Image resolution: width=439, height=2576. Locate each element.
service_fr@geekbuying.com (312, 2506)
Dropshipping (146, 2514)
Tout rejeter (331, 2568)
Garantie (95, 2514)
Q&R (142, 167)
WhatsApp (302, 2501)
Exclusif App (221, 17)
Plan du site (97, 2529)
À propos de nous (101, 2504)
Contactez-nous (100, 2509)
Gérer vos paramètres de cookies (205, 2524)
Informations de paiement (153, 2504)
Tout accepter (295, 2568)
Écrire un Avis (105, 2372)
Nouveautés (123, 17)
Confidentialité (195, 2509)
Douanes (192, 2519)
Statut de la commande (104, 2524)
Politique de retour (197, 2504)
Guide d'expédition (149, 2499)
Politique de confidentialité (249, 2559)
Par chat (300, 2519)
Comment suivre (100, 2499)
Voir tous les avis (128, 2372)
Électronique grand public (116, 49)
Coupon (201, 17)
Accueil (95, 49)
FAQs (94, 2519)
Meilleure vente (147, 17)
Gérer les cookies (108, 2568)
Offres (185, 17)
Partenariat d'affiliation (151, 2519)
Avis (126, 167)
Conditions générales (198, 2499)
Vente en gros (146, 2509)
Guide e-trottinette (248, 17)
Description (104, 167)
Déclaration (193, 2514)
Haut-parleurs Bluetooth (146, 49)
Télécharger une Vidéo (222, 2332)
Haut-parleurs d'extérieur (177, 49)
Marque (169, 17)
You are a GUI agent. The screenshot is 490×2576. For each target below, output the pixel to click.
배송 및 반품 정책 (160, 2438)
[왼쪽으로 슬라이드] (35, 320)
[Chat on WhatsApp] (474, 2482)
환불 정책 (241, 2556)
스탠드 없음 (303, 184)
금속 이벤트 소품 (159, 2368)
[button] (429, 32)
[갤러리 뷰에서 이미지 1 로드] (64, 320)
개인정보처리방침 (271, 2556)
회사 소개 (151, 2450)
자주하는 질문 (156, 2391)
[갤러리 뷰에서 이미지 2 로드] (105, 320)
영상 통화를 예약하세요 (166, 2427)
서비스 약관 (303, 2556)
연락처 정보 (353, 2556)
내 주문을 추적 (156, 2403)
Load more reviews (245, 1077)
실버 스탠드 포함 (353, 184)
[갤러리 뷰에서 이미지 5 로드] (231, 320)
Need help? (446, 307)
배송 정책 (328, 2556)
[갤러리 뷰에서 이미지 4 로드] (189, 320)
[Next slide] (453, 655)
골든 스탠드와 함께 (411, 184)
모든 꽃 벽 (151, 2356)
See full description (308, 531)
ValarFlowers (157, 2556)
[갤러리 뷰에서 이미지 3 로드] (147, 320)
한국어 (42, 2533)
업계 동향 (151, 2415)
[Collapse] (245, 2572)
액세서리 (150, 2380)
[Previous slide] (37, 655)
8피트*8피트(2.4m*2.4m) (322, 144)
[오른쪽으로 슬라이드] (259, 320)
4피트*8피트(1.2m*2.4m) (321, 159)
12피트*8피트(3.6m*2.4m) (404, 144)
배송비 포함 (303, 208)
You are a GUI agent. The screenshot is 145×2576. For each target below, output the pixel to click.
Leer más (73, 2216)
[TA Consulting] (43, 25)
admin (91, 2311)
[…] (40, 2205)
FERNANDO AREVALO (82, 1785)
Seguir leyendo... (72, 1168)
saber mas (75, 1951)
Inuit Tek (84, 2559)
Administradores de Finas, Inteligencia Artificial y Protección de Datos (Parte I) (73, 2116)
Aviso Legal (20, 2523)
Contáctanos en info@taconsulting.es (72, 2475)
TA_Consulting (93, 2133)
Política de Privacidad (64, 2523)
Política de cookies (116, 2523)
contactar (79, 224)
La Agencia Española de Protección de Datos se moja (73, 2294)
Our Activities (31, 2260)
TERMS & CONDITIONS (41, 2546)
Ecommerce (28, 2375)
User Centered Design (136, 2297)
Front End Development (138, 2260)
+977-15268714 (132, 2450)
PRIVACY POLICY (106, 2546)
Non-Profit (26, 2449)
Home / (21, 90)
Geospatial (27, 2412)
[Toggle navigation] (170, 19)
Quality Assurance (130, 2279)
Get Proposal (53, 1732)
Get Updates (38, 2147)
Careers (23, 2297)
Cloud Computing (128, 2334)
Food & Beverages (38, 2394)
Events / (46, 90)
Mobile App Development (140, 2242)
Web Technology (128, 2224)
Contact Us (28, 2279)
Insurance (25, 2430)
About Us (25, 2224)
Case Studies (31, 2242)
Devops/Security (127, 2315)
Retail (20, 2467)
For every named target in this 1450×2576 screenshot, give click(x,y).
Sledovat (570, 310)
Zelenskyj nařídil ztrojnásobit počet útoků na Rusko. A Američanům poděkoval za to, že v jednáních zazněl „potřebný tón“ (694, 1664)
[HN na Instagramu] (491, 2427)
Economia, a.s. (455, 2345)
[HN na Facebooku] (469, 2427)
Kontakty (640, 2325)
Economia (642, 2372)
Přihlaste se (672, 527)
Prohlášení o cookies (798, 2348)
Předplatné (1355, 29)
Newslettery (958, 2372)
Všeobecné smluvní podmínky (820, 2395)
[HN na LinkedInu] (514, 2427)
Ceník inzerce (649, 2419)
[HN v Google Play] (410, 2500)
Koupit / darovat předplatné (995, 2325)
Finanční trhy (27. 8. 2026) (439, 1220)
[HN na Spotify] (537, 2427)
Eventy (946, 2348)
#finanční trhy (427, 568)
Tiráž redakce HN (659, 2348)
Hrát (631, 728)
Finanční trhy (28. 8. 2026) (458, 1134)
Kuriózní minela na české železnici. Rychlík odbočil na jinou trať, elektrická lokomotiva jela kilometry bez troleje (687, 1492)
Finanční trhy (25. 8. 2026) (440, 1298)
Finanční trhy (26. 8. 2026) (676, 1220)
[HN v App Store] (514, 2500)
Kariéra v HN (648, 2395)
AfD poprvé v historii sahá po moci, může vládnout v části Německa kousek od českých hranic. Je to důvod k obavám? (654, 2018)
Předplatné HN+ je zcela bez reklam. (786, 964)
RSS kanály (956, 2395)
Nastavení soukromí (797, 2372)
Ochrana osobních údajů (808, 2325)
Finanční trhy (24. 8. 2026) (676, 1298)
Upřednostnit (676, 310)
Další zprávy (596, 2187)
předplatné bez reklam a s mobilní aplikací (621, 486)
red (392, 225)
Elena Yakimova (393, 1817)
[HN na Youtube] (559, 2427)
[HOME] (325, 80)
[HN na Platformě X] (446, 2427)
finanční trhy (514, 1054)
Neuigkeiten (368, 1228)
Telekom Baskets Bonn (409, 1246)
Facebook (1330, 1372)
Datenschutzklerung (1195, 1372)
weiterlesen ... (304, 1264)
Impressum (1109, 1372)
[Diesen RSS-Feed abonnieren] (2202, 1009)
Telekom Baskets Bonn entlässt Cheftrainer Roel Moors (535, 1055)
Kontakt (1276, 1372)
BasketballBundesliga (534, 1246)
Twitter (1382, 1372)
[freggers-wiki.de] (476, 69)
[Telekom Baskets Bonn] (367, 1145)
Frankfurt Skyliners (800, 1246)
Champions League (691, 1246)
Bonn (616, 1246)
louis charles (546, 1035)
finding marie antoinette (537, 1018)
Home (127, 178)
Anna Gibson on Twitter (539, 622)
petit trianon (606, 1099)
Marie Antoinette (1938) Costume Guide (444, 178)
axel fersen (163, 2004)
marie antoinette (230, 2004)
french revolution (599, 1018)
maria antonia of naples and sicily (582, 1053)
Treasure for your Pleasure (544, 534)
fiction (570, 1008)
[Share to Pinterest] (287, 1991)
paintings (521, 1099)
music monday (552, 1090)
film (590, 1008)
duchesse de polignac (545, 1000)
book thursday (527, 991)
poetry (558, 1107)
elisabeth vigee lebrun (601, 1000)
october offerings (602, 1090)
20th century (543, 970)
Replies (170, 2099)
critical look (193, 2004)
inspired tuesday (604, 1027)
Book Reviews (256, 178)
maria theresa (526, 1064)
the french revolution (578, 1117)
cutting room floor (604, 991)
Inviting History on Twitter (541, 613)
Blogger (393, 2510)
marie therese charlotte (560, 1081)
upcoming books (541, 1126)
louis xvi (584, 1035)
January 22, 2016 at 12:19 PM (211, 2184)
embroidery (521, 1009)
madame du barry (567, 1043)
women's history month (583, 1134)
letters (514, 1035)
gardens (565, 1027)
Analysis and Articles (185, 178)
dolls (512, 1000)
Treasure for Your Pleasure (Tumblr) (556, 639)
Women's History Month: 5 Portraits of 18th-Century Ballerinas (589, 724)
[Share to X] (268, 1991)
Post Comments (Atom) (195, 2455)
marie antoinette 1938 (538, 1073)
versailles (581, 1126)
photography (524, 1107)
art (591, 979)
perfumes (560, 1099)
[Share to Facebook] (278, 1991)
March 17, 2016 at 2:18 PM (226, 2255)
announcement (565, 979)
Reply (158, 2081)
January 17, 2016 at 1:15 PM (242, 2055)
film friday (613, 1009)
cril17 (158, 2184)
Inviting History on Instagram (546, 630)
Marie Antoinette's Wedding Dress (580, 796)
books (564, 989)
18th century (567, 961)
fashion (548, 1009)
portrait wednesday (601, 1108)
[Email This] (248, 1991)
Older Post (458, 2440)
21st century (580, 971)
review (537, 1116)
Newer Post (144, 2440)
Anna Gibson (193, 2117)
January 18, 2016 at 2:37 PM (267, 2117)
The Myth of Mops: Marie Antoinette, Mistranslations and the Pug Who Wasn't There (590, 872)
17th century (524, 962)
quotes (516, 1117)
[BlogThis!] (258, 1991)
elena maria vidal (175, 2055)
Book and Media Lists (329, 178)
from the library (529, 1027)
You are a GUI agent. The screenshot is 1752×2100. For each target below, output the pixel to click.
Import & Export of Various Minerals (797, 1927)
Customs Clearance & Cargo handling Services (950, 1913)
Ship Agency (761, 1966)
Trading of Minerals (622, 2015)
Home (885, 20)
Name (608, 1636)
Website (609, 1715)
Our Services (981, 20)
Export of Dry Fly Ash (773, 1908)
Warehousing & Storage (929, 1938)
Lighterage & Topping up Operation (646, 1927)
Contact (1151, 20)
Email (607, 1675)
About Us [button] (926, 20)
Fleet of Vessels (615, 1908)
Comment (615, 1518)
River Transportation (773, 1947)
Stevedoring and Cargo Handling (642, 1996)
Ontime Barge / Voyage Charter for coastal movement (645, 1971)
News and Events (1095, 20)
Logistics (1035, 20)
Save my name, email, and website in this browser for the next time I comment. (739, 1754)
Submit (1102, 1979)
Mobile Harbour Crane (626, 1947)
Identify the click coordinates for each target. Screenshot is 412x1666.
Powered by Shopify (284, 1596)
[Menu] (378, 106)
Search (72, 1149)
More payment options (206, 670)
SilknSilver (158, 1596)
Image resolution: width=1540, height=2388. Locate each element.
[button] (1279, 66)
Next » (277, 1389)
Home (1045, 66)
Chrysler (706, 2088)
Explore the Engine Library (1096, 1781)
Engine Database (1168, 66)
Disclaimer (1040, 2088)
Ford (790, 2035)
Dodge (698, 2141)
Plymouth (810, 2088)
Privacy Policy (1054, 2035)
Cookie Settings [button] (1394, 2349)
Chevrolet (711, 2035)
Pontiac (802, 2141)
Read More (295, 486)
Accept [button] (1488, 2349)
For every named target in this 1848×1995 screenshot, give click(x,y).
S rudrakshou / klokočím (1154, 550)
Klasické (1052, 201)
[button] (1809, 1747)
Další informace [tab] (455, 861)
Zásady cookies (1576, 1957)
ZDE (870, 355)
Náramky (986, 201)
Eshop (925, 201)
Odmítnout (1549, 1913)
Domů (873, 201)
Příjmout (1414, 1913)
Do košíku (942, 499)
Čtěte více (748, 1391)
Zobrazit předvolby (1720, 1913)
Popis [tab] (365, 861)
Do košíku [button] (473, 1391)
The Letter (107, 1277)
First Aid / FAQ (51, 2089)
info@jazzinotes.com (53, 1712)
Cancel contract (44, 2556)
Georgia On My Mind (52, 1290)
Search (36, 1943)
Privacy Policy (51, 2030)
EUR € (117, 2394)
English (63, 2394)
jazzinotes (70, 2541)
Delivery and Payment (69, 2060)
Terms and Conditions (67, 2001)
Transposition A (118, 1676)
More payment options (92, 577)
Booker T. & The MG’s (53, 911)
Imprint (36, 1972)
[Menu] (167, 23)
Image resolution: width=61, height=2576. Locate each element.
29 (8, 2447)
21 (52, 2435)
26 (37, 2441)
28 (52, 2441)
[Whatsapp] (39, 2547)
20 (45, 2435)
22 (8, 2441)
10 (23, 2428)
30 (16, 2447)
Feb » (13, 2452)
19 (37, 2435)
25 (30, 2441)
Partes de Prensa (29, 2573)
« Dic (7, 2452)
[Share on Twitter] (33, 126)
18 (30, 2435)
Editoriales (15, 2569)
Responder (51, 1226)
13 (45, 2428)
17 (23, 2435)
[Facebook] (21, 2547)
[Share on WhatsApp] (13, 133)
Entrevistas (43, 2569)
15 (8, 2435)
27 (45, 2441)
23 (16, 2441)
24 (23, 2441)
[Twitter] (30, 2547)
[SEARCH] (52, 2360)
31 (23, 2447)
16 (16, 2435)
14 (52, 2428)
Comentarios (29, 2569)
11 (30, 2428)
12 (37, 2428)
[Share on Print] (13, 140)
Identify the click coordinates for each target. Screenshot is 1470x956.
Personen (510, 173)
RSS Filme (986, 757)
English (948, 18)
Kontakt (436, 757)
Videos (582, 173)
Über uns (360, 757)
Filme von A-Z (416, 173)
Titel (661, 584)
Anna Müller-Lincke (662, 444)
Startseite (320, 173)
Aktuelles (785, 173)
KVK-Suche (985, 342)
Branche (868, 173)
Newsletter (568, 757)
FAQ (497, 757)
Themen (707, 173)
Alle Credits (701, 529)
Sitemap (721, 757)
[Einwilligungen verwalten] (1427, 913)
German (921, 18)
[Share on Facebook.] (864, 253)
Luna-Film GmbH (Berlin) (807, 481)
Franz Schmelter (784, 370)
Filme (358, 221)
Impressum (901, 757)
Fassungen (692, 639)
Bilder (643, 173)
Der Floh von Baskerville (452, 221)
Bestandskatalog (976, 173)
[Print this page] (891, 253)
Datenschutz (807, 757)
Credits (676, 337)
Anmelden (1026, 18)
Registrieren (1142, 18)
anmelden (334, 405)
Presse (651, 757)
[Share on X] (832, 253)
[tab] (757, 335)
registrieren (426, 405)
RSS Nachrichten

> **Problem statement**: Retype the entries above exactly, but only from the line containing "Plan du site (97, 2529)" through the line containing "Coupon (201, 17)", both included.

> **Task answer**:
Plan du site (97, 2529)
À propos de nous (101, 2504)
Contactez-nous (100, 2509)
Gérer vos paramètres de cookies (205, 2524)
Informations de paiement (153, 2504)
Tout accepter (295, 2568)
Écrire un Avis (105, 2372)
Nouveautés (123, 17)
Confidentialité (195, 2509)
Douanes (192, 2519)
Statut de la commande (104, 2524)
Politique de retour (197, 2504)
Guide d'expédition (149, 2499)
Politique de confidentialité (249, 2559)
Par chat (300, 2519)
Comment suivre (100, 2499)
Voir tous les avis (128, 2372)
Électronique grand public (116, 49)
Coupon (201, 17)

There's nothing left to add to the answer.